(Records drawn from a dataset)

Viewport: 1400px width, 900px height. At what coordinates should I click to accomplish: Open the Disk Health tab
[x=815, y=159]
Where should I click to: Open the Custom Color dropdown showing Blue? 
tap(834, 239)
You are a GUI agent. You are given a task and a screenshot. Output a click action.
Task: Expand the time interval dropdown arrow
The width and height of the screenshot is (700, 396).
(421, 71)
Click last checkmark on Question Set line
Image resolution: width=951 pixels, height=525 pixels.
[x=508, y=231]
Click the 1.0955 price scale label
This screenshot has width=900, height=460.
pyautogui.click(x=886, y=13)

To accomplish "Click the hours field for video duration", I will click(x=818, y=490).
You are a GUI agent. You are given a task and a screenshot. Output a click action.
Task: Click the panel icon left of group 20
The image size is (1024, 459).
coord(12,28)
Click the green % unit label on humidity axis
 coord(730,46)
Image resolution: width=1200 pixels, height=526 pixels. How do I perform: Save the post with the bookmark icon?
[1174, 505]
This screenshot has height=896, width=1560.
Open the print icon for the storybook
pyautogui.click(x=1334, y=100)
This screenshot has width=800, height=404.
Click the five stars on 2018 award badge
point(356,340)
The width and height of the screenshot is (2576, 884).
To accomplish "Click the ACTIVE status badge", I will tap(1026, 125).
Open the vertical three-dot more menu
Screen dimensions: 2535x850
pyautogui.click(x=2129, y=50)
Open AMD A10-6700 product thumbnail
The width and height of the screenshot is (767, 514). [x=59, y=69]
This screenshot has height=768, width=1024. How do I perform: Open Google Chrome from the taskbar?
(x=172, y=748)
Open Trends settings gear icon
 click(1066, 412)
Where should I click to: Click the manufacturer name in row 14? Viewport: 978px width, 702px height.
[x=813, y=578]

(Task directions) Output each line of the records above exactly.

(Expected answer)
Viewport: 1400px width, 900px height. At what coordinates should I click to accomplish: Open the Disk Health tab
[x=815, y=159]
Where should I click to: Open the Custom Color dropdown showing Blue? 
tap(834, 239)
You are a GUI agent. You are given a task and a screenshot. Output a click action.
Task: Expand the time interval dropdown arrow
The width and height of the screenshot is (700, 396).
(421, 71)
Click last checkmark on Question Set line
Image resolution: width=951 pixels, height=525 pixels.
[x=508, y=231]
Click the 1.0955 price scale label
This screenshot has width=900, height=460.
pyautogui.click(x=886, y=13)

To accomplish "Click the hours field for video duration", I will click(x=818, y=490).
You are a GUI agent. You are given a task and a screenshot. Output a click action.
Task: Click the panel icon left of group 20
The image size is (1024, 459).
coord(12,28)
Click the green % unit label on humidity axis
 coord(730,46)
Image resolution: width=1200 pixels, height=526 pixels. How do I perform: Save the post with the bookmark icon?
[1174, 505]
This screenshot has height=896, width=1560.
Open the print icon for the storybook
pyautogui.click(x=1334, y=100)
This screenshot has width=800, height=404.
Click the five stars on 2018 award badge
point(356,340)
The width and height of the screenshot is (2576, 884).
To accomplish "Click the ACTIVE status badge", I will tap(1026, 125).
Open the vertical three-dot more menu
Screen dimensions: 2535x850
pyautogui.click(x=2129, y=50)
Open AMD A10-6700 product thumbnail
The width and height of the screenshot is (767, 514). [x=59, y=69]
This screenshot has height=768, width=1024. How do I perform: Open Google Chrome from the taskbar?
(x=172, y=748)
Open Trends settings gear icon
 click(1066, 412)
Where should I click to: Click the manufacturer name in row 14? Viewport: 978px width, 702px height.
[x=813, y=578]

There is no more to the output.